The Spaniard Roca’s connection with Spanish football stretches back to his playing days, at the end of which he started his career in coaching by being involved with lower league Spanish clubs in different capacities, mainly as an assistant coach.
Then, in the summer of 2003, Frank Rijkaard’s appointment at Barcelona coincided with the Dutchman appointing Roca as a member of his support staff. Roca joined the Catalan outfit as a fitness coach and went on to hold his position for six long years until after Pep Guardiola’s first, hugely successful season at the club in 2008/09 when he reunited with Rijkaard at Galatasaray in Turkey.
It was during his spell at Barca where he was part of a group that tasted Champions League success twice, once under Rijkaard and then under Guardiola.
That Rijkaard was the man who showed Messi to the world is a fact well documented, but behind the scenes, Roca also played his part as an unsung hero in building the foundations of a player who has since gone on to pocket five Ballons d'Or among other honours.
Roca’s story at Barca doesn’t get enough airtime in Messi’s glorious career, nor in Barca’s recent success trail. That he is just a footnote at the beginning of Barca’s greatest period in history as an uncelebrated hero is what modern football is all about, but Roca had his say in moulding the footballer Messi is today.
The coming of Ronaldo
In contrast to the unheralded Roca, Kerala Blasters head coach Rene Meulensteen’s narrative is one that gained considerable traction from the media from the very start.
Meulensteen, unlike Roca, became famous for his involvement in first team matters of the Manchester United team of 2007/08 that went on to win the Premier League and Champions League double, leading Ronaldo to his first Ballon d’Or win.
His stint at the Old Trafford club opened new avenues for him to rise up the management ladder in the Premier League, leading the Dutchman to take charge of Fulham, albeit temporarily, in the 2013/14 season.
Meulensteen, as he explained to the Telegraph’s Henry Winter, worked with the uncut diamond Ronaldo before the 2007/08 season to produce the finished article, the like of which hadn’t been seen in football before.

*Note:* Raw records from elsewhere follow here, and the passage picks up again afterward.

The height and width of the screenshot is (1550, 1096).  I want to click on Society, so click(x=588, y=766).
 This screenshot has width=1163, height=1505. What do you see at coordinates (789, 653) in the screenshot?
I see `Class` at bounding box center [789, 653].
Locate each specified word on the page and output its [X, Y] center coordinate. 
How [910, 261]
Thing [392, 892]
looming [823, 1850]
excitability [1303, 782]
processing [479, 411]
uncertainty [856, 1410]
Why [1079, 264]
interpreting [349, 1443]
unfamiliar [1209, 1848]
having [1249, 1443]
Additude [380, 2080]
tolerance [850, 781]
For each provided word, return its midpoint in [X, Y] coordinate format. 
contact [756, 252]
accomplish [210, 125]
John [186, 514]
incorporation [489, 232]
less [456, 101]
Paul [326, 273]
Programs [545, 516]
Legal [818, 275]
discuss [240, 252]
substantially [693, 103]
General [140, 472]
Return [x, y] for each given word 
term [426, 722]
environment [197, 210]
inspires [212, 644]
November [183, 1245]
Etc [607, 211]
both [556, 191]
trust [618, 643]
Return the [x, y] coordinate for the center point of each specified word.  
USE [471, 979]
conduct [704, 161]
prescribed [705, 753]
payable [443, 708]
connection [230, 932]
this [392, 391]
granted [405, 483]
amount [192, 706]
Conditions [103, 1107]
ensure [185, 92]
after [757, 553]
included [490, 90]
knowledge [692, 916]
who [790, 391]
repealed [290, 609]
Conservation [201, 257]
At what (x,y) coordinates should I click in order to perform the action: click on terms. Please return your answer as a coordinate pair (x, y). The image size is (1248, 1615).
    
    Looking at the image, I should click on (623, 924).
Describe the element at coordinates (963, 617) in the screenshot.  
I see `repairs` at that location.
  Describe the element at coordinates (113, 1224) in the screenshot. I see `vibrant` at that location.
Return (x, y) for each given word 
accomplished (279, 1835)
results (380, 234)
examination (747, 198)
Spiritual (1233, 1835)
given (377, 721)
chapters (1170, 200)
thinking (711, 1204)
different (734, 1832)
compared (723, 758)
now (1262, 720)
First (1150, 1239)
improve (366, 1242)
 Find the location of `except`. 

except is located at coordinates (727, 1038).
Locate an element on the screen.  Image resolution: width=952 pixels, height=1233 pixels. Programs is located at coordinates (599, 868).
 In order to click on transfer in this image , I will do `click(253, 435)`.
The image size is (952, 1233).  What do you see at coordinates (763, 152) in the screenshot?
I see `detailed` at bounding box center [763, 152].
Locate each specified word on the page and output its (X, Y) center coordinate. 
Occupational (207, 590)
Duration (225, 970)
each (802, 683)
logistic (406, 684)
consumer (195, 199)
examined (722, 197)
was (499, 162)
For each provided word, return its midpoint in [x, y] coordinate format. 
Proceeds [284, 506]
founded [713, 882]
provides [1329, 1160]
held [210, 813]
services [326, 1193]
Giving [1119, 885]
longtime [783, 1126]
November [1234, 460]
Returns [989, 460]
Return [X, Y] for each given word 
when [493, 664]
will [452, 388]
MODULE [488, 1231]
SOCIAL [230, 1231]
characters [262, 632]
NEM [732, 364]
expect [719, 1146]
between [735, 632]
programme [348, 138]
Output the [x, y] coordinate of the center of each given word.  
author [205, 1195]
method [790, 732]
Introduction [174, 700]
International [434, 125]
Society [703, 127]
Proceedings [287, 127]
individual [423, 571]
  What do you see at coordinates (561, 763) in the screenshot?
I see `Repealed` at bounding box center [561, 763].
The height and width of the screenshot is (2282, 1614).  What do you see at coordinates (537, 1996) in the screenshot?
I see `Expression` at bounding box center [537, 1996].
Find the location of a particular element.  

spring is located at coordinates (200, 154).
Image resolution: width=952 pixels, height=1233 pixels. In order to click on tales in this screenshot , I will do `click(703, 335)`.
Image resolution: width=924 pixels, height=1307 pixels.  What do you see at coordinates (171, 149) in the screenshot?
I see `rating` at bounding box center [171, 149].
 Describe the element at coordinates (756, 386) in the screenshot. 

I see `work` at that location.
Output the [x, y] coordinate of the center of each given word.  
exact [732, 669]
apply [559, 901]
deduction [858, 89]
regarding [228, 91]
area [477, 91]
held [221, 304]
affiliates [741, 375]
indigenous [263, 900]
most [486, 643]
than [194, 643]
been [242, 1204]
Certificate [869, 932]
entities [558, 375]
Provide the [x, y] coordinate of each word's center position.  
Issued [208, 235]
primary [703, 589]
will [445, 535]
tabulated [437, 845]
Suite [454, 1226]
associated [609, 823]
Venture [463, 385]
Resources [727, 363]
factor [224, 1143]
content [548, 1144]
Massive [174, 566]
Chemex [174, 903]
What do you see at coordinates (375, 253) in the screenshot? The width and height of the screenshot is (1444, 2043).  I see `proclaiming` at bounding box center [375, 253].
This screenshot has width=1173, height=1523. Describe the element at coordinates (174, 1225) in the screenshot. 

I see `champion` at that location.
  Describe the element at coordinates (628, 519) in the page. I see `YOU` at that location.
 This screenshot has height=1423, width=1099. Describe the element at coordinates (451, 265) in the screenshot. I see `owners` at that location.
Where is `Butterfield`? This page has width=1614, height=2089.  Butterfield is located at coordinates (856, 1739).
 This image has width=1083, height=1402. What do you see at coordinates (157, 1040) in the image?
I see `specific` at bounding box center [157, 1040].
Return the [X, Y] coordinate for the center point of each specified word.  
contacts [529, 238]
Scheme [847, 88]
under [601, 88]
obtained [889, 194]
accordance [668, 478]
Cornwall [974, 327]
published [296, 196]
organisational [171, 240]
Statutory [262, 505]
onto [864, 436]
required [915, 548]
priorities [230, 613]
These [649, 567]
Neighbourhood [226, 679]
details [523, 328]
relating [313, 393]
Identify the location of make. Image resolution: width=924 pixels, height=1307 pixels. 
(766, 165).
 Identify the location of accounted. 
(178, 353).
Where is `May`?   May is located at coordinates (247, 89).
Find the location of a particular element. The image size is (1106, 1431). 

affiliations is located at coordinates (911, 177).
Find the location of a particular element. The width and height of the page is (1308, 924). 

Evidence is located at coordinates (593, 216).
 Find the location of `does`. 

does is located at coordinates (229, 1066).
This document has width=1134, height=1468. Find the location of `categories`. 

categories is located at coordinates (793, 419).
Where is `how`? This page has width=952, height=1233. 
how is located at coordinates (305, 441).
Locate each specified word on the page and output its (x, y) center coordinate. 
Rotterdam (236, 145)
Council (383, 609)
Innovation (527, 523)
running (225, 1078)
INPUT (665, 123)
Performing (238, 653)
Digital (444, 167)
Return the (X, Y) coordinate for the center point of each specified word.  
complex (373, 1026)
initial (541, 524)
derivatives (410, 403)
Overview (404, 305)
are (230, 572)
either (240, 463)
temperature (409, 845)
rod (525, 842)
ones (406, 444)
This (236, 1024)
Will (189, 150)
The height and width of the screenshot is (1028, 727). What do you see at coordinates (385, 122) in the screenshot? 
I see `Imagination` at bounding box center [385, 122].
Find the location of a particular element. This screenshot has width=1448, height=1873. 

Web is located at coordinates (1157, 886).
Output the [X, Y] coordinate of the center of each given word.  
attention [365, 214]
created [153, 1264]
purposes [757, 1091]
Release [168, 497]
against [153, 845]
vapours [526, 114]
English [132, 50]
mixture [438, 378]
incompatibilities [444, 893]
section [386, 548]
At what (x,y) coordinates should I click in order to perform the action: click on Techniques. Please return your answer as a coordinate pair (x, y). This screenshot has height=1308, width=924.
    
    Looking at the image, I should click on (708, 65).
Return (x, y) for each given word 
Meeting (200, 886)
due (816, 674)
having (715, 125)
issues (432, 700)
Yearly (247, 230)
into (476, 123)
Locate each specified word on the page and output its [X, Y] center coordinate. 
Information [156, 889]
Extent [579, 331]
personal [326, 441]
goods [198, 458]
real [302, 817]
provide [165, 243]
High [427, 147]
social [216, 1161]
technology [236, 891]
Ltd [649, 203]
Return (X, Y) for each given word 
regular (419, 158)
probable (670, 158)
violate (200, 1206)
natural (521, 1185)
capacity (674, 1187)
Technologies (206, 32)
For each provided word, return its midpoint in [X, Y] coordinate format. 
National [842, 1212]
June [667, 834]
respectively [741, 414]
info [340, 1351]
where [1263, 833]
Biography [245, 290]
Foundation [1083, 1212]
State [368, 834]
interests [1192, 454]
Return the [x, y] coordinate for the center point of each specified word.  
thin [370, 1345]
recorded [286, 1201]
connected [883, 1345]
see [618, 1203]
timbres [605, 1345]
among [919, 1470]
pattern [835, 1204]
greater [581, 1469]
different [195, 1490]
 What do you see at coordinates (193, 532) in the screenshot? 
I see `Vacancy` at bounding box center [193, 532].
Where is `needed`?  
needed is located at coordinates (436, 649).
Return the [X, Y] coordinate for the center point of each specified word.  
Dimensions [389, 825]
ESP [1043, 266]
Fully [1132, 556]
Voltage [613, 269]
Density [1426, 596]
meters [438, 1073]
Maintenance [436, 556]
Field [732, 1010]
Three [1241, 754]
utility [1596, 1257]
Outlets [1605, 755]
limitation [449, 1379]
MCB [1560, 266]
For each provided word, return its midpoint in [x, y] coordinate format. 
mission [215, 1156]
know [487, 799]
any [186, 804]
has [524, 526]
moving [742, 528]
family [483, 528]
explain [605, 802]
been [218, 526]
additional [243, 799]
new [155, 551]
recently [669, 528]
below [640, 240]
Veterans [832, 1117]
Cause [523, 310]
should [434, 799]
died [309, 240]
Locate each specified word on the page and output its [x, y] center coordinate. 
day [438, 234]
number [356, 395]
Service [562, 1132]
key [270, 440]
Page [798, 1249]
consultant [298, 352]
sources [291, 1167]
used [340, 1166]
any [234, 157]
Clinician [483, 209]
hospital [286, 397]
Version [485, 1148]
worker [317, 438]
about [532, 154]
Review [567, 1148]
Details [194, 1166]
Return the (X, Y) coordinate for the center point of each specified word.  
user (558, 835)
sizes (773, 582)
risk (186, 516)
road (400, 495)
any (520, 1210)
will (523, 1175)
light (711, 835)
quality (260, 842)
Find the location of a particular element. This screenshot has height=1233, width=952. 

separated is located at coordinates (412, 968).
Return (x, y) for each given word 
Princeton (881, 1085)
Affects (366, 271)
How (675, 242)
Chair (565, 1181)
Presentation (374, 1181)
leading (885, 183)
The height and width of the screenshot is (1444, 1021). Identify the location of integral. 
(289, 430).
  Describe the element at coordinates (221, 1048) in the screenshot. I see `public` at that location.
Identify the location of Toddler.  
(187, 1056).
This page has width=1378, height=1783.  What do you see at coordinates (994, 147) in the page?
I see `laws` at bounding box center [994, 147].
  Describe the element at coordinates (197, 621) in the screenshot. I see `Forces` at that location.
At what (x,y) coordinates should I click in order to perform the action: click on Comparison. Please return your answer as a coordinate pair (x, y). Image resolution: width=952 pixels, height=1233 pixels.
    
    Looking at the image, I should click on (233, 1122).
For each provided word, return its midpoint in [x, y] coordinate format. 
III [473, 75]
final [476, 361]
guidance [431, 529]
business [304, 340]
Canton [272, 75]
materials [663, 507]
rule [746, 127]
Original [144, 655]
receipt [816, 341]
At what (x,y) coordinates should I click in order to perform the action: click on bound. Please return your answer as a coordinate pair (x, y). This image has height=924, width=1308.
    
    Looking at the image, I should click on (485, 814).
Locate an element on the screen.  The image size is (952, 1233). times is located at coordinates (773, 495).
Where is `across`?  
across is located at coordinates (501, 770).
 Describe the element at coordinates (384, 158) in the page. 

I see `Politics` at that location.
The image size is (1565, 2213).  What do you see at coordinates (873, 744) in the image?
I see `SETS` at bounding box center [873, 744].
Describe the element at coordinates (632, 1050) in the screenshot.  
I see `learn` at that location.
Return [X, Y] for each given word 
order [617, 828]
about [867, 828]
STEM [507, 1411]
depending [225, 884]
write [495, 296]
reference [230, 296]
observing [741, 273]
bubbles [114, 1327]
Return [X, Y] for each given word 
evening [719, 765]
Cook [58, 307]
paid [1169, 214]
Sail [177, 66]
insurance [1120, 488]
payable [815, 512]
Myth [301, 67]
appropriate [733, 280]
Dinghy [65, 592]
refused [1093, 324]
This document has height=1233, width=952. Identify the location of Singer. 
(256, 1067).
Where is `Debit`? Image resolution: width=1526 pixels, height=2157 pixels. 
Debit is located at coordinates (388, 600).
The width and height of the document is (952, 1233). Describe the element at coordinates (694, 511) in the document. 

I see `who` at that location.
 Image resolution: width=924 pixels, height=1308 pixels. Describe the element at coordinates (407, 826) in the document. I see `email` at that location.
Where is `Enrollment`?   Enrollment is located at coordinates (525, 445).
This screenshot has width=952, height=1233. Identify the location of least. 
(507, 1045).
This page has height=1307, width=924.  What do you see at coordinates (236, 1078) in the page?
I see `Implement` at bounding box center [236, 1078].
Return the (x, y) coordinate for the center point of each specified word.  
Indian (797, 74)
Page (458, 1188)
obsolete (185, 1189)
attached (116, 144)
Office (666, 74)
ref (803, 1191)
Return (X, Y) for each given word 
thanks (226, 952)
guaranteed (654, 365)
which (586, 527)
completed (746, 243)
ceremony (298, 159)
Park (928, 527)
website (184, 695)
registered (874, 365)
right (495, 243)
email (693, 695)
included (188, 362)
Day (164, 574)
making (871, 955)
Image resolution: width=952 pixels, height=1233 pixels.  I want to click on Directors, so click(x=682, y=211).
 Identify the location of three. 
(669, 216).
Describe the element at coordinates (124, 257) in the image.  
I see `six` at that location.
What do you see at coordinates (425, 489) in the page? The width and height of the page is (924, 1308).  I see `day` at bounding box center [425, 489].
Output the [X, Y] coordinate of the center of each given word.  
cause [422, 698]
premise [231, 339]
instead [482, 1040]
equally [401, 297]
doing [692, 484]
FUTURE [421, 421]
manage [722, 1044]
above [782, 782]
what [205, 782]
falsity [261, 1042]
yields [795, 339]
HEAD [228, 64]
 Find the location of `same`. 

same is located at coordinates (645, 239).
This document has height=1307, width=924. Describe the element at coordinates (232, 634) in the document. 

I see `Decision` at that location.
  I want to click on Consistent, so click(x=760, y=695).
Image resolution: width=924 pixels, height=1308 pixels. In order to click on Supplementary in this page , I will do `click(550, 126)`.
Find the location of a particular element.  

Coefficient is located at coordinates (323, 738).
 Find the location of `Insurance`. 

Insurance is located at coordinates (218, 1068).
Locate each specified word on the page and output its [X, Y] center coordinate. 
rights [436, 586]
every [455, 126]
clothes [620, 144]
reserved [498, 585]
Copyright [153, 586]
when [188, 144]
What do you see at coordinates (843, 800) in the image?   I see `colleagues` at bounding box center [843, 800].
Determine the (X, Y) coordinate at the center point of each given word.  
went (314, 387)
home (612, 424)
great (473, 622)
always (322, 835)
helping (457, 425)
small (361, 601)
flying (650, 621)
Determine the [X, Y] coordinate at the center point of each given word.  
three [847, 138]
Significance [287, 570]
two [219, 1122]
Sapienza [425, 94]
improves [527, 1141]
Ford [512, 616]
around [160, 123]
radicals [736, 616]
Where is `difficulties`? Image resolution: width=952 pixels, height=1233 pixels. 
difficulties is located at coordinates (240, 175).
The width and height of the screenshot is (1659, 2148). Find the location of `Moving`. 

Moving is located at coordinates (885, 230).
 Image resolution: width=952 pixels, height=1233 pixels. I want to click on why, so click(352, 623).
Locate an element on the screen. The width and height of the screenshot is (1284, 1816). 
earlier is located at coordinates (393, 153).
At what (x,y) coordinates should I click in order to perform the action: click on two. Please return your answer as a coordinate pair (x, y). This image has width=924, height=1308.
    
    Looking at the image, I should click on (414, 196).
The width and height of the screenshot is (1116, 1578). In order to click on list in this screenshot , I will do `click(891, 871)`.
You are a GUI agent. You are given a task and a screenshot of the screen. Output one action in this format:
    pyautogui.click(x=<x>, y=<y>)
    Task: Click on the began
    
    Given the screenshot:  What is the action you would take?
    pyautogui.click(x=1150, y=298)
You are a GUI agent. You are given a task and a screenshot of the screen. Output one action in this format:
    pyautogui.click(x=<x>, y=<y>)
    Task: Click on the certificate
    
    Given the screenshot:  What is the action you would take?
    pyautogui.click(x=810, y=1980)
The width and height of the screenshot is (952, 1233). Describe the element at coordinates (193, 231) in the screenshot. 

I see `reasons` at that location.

That fine-tuning of Ronaldo could be said to be Meulensteen’s first accomplishment after being promoted to the post of first team assistant under Sir Alex Ferguson.
The now 53-year-old previously worked with the Red Devils’ Youth and Reserve teams, but his ascension to the post of technical skills development coach of the club in January 2007 could be said to be one of the reasons behind Ronaldo’s rise as one of the world’s supreme athletes and a footballing great.
Meulensteen added the tools to the Portugal star’s game that turned it from being individual-centred to being collective-centred. Ronaldo’s personal sessions with the current Kerala Blasters head coach refined his approach and made him unpredictable, a team player and more importantly, a serial goalscorer.
It can be argued that more than Ferguson, it was Meulensteen who sculpted the Ronaldo that we now know: a machine that doesn’t seem to stop.
That the ISL next season will feature two coaches who have had their fair share of contributions to the rise of world football’s two modern day greats in Messi and Ronaldo suggests that India no longer remains an obscure footballing destination, for players and coaches alike.
Messi and Ronaldo’s unlikely link to the ISL comes with their past experiences of working with Roca and Meulensteen respectively, something that the popular franchise league can count among their many achievements.